EXTRACT TO READ:
In [None]:
#ABRP trip data analysis
import pandas as pd
import matplotlib.pyplot as plt 

#read the Excel file into a DataFrame, skipping the first two rows (header at line 3)
filename = "2025-10-28_to_2025-11-16.xlsx"
df = pd.read_excel(filename, header=2)

# Keep only rows where Activity is 'Drive' or 'Charge' (case-insensitive, handles variants like '68 drives')
activity_mask = df['Activity'].astype(str).str.contains('Drive|Charge', na=False)
print('Rows before filtering:', len(df))
df = df[activity_mask].copy()
print('Rows after filtering (Drive or Charge only):', len(df))


In [None]:
# Calculate SoC delta per 100 km for trips > 5 km (Drive only), show all SoC values in % and avoid division by zero
import numpy as np
battery_capacity_kWh = 60.0  
df = df.copy()
df['Start SoC %'] = df['Start SoC'] * 100
df['End SoC %'] = df['End SoC'] * 100
df['soc_delta %'] = (df['Start SoC'] - df['End SoC']) * 100
# Only consider trips with Distance > 5 km and not null
trip_mask = df['Distance [km]'].notna() & (df['Distance [km]'] > 5)
drive_only_mask = df['Activity'].astype(str).str.startswith('Drive')

WRITTEN EXERCISE 1:
Count the lines in the rows below that contain the string "Toggle", and reply with the number only.

RECORD EXCERPTS:
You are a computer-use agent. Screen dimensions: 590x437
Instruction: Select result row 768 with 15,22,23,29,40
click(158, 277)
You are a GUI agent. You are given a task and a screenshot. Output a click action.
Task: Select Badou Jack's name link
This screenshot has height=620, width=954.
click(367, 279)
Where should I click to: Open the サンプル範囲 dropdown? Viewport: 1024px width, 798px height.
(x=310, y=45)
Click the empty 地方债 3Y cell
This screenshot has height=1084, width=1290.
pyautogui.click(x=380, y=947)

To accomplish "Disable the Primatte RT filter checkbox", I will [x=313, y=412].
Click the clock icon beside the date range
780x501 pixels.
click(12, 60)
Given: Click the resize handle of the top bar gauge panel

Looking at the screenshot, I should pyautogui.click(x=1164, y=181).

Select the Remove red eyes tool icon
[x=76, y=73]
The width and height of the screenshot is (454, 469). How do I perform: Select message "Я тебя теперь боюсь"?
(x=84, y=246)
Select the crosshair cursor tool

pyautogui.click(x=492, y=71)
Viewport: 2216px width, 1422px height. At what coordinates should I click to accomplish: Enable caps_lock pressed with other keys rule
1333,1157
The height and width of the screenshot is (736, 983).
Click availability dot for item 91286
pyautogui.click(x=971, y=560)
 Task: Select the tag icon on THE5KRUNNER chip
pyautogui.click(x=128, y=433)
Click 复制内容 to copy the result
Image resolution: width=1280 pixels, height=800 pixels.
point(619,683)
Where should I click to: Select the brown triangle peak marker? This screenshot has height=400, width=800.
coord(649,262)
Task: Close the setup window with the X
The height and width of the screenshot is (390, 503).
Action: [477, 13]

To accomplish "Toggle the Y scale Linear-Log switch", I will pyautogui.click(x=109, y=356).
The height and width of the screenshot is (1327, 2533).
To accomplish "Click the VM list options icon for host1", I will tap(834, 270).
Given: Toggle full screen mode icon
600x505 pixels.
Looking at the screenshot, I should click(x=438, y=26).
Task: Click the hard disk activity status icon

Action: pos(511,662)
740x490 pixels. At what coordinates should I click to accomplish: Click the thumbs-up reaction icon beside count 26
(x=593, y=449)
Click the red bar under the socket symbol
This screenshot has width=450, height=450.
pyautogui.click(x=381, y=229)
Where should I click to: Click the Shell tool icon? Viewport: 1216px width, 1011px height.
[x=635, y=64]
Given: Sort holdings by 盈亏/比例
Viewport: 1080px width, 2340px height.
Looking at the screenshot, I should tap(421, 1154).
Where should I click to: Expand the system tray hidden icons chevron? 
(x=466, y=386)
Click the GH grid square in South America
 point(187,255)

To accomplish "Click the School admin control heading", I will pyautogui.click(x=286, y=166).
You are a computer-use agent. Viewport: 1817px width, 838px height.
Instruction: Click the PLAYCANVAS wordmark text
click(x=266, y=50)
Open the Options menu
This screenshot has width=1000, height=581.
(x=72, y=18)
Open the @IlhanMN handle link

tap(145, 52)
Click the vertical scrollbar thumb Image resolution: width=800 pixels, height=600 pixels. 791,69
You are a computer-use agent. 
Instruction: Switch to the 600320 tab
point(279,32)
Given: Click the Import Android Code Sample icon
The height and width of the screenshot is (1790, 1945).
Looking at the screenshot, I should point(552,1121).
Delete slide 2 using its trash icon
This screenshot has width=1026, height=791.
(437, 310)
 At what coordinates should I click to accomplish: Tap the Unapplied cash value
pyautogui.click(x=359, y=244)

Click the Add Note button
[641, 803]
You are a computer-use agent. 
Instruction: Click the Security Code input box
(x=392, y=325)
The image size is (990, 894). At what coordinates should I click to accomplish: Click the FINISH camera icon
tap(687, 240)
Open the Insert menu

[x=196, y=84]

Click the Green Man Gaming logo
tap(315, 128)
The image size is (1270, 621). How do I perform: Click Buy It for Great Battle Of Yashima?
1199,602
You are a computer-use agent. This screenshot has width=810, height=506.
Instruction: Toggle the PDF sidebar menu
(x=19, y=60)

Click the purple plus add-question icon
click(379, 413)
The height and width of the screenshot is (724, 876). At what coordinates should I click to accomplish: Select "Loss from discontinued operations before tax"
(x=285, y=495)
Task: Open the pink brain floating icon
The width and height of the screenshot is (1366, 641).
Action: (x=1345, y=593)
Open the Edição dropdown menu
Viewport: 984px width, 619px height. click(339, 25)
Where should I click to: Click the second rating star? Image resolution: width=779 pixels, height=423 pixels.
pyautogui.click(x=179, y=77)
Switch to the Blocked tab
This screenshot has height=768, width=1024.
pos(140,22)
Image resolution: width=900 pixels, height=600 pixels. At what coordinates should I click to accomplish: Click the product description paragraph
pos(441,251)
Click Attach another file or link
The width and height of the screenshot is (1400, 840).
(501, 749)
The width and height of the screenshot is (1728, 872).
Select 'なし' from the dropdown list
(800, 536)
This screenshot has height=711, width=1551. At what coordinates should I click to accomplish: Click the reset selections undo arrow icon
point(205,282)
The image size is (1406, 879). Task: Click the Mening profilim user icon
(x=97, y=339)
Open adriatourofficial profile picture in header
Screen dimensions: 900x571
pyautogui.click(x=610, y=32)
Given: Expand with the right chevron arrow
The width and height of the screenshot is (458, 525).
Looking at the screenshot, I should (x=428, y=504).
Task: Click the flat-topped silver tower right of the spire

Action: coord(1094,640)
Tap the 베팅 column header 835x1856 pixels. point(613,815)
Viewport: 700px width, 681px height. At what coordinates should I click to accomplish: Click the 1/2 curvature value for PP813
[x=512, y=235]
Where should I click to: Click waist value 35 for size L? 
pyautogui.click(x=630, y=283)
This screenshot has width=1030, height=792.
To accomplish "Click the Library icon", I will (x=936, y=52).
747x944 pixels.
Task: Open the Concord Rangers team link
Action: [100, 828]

WRITTEN EXERCISE 2:
Copy the notebook above word for word, from "# Keep only" up to and including "Charge only):', len(df))".

FULL OUTPUT 1:
3

FULL OUTPUT 2:
# Keep only rows where Activity is 'Drive' or 'Charge' (case-insensitive, handles variants like '68 drives')
activity_mask = df['Activity'].astype(str).str.contains('Drive|Charge', na=False)
print('Rows before filtering:', len(df))
df = df[activity_mask].copy()
print('Rows after filtering (Drive or Charge only):', len(df))